| |
99
POSTI IN MENO PER IL SOSTEGNO DEGLI ALUNNI DISABILI NELLE
SCUOLE BERGAMASCHE
Sertori, FLC-CGIL: “Chiediamo a Ufficio scolastico provinciale,
associazioni di genitori, parlamentari e consiglieri regionali eletti
a Bergamo un intervento per ripristinare i
posti di sostegno necessari”
Nell’anno
scolastico che si è concluso erano 1.469
i docenti di sostegno
per alunni disabili a Bergamo e in provincia. A settembre,
sui banchi degli istituti scolastici bergamaschi ne torneranno
solo 1.370, 99 resteranno a casa.
Lo ha annunciato con una nota l’Ufficio Scolastico
Regionale della Lombardia. La
riduzione non è motivata dal calo degli alunni che avranno bisogno di
questi insegnanti: nella nostra provincia, infatti,
l’anno prossimo saranno 3.134 gli
studenti disabili, 142 in più rispetto all’anno
scolastico appena trascorso.
“Denunciamo
il mancato rispetto della sentenza della Corte Costituzionale del
22 febbraio 2010, la n. 80, che ha chiaramente prescritto
l'obbligatorietà della copertura di eventuali ore aggiuntive o
posti di sostegno a fronte delle richieste presentate da parte delle
famiglie e certificate dalle ASL” dice Tobia
Sertori, segretario generale provinciale della FLC-CGIL.

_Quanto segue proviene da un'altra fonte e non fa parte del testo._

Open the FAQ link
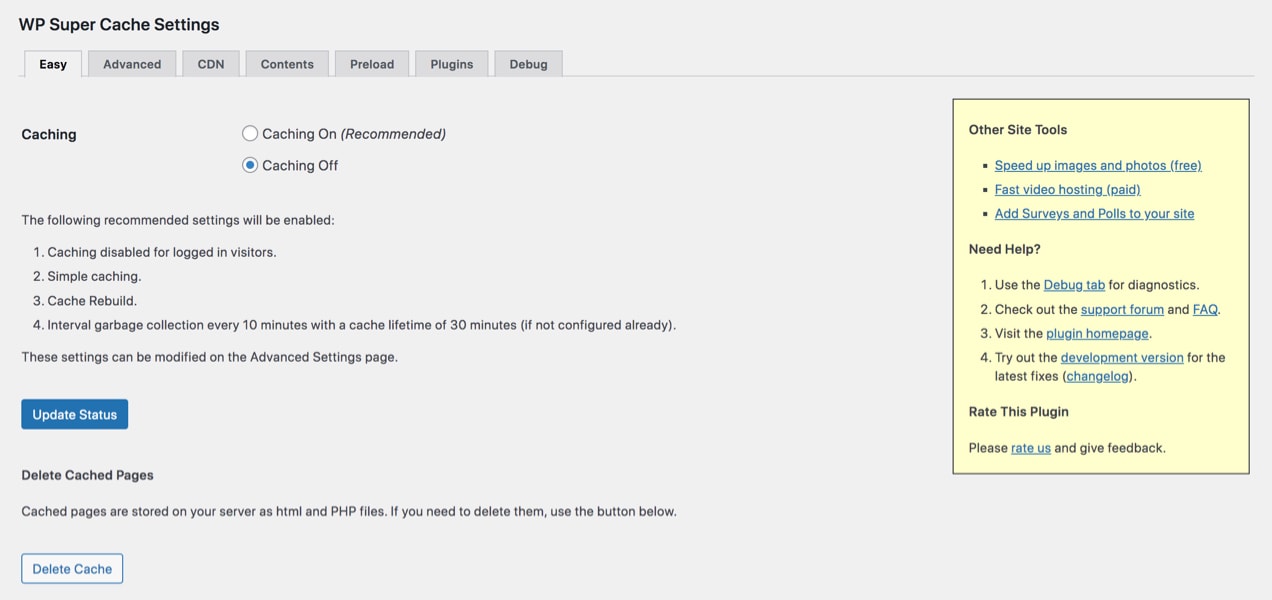The image size is (1272, 600). [1205, 309]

“Segnaliamo, poi, il mancato rispetto del rapporto di 1 docente ogni
2 alunni disabili (la media provinciale è 2,28), previsto anche dalla
Circolare n. 59/2010 del MIUR. Molti alunni sono portatori di handicap
grave e il rapporto dovrebbe essere di 1 docente per 1 alunno. Chiediamo
a tutte le parti sociali e politiche (Ufficio scolastico provinciale,
associazioni di genitori, parlamentari e consiglieri regionali
bergamaschi) un intervento per ripristinare tutti i posti di sostegno
necessari per garantire una decorosa ed adeguata assistenza
scolastica per chi dalla vita non ha avuto la fortuna che altri
bambini hanno ricevuto. È un segno di civiltà”.